Sometimes, the only difference between those two scenarios is luck: who you happen to speak to. Other times, the difference is knowing what you want. Do you want to learn more about something specific? Do you want to be one of those people who seems to know half the speakers? How about that person you know who does a web search for a problem, hits a blog link, and says "oh, this is XYZ's blog, good stuff, we can trust this one" and you wonder how it's possible to know all the bloggers and know which ones are well-informed and who works where and such? Do you want a new job, are you looking for a great book or a great course, do you wish you could blog or speak at user groups or contribute to open source?

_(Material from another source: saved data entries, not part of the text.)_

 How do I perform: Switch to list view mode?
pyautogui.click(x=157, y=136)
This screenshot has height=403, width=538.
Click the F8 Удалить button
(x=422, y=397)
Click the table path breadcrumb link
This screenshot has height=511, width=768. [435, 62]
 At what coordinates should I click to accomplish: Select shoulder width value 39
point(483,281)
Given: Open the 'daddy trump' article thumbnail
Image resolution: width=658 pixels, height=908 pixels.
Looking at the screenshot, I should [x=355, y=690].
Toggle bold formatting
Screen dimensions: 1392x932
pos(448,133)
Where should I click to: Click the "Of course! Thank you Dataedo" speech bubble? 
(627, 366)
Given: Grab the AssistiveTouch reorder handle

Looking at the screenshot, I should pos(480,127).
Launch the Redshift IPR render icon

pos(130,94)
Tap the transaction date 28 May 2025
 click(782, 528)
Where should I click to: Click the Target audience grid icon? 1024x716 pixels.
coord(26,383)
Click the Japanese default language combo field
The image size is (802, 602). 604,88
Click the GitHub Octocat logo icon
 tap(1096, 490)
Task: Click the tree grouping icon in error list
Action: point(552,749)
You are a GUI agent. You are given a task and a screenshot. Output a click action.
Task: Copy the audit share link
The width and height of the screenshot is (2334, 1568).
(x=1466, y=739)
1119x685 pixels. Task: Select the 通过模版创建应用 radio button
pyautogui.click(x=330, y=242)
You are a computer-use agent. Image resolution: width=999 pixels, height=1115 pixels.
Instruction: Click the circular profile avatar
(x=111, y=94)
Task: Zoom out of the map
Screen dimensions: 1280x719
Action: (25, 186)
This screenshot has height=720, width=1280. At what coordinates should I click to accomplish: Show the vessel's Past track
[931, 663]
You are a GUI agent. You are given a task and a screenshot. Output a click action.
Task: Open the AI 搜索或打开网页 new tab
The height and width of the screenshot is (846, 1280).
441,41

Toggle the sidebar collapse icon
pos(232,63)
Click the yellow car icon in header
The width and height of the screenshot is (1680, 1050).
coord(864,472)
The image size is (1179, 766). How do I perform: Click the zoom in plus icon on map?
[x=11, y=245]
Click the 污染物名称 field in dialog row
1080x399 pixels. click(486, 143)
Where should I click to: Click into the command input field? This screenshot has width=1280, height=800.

When you know what you want you are much more likely to meet people who could help you get it. Maybe that third person you spoke to knows a user group leader and would totally have introduced you, but the topic never came up.
You say "I never meet anyone who can help me with anything." Do you know what you need help with? Do you know what you want? That's the key.
Know what you want, don't be ashamed of telling people what you want, and talk to lots of people so the luck factor can kick in. Also do your networking in the right places. You mention talking to people at the same sessions as you, and that's definitely closer to the right place than the lunch table is - after all, you know they're interested in this topic. Get in the habit of evaluating "the room" to see if it's a gold mine of people who have what you want, and make an extra effort when it is.